Vitelina Arryola Espinoza's love of cooking was a gift of pura vida from her mother. (5 of 6)

--Debi Springer

The pink dresses roll their eyes and mock her. Shouting loudly between giggles they say that Vitelina is too ugly to be photographed. Vitelina's smile drops from the corners of her mouth and her thick body slumps under her apron. She looks at the ground, tugs at her skirt and turns to walk away. The other pink dresses snicker and say they want their pictures taken without Vitelina because she had hers taken too much already.

Vitelina is shy and speaks only of her family. She wishes her daughter would work with her. Sighing and holding her hands in her lap, Vitelina knows this will never happen. "My daughter is too sensitive to work here," Vitelina said. "The girls here are joking, but mean, too."

Wearing a flowered blouse and bright blue skirt, Vitelina greets me with a hug and ushers me into her home. There is a small front room where three deer heads hang on the wall. Her sons were hunters. Pulling away at cobwebs and wiping at flaking fur, she hands the heads to me for closer inspection. In Vitelina's kitchen, a small table and a sink cover all of one corrugated tin wall. A wooden table with a corn grinder bolted to it takes up the other side of the room. Vitelina's daughter, Rose, washing dishes in the kitchen, gives me a smile as her mother and I pass by.

Vitelina's grandson races past us in pursuit of a teacup-sized kitten. Towering trees dotted with lime green iguanas shade the entire backyard. Bright pink flowering vines trail along a broken wood fence, and fresh linens blow almost horizontal on a piece of twine. We sit beneath a sprawling mango tree and listen as the wind rushes past the leaves.

A clay oven, its belly brimming with firewood, sits ready for Vitelina to bake the sweets and tortillas that she sells to local businesses.

Vitelina takes my hand and brings me into the kitchen. She pulls down an orange bowl and three husks of corn. Her grandson skids into the room on the dirt floor and begins to shuck the corn. Rose retrieves another bowl. Vitelina places the bowl underneath the grinder and turns the crank as though she were grinding marshmallows. I try it. It takes all of my body weight and two hands to get the crank to move one inch. Laughing and patting my arm, Vitelina continues to grind the corn. She kneads the mashed paste with both hands and rolls it into a ball.

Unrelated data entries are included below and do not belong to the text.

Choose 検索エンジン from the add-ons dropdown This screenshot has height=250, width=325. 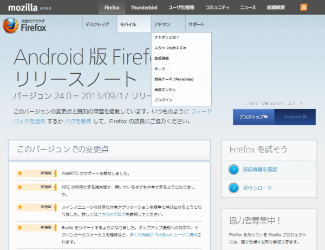(x=165, y=89)
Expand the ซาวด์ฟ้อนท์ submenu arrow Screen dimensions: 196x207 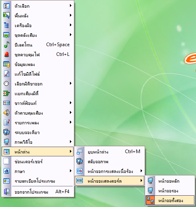pyautogui.click(x=70, y=103)
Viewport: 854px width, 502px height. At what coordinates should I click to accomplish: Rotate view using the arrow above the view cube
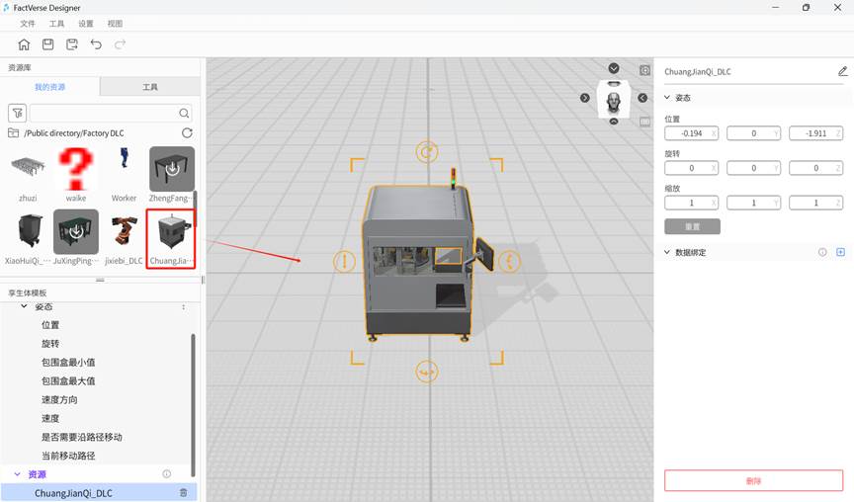point(614,68)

Pinching the ball with her fingers, Vitelina flips the ball between her hands, slowly rotating the dough she gradually flattens the sphere into a foot-wide disk, producing a perfect tortilla in less than one minute. Out at the clay oven, she places it on a skillet above a flame. Her hands, chaffed from doing dishes, move the tortilla to cook it evenly. Stepping back, she gestures for me to try flipping the tortilla. She grasps my fingers and guides them to the tortilla. After I singe my fingertips, she takes over. From the kitchen window, Vitelina's daughter watches and smiles.

Vitelina Arryola Espinoza, stands inside the CoopeTortilla, a local tortilla restaurant. The eatery is run exclusively by women. It is 5:30 a.m. and the early crowd has left the tables empty. Vitelina's mother taught her to cook at the age of 9, and she has been forming perfect tortillas ever since. At the CoopeTortilla, Vitelina said the women make the tortillas too thin because they pound them out flat. Vitelina forms hers in the air using only her fingers.

Sunlight floats through a filmy window above a deep sink where Vitelina, wearing the bright pink CoopeTortilla dress, scrubs dishes. Pouring pink liquid soap into a big pot, she scrubs away at remnants of breakfast. After spending the morning watching the women cook, the photographer calls Vitelina outside to shoot some pictures of her. This causes quite the stir. The other pink dresses are up in arms about Vitelina being photographed. They follow her outside, pointing and laughing. Vitelina ignores them and starts to warm up to the camera. Her smile radiates far beyond her face, revealing a set of teeth so crooked it appears as though each tooth is continuously rotating in opposite directions. She smiles and straightens her apron, smoothing out the wrinkles.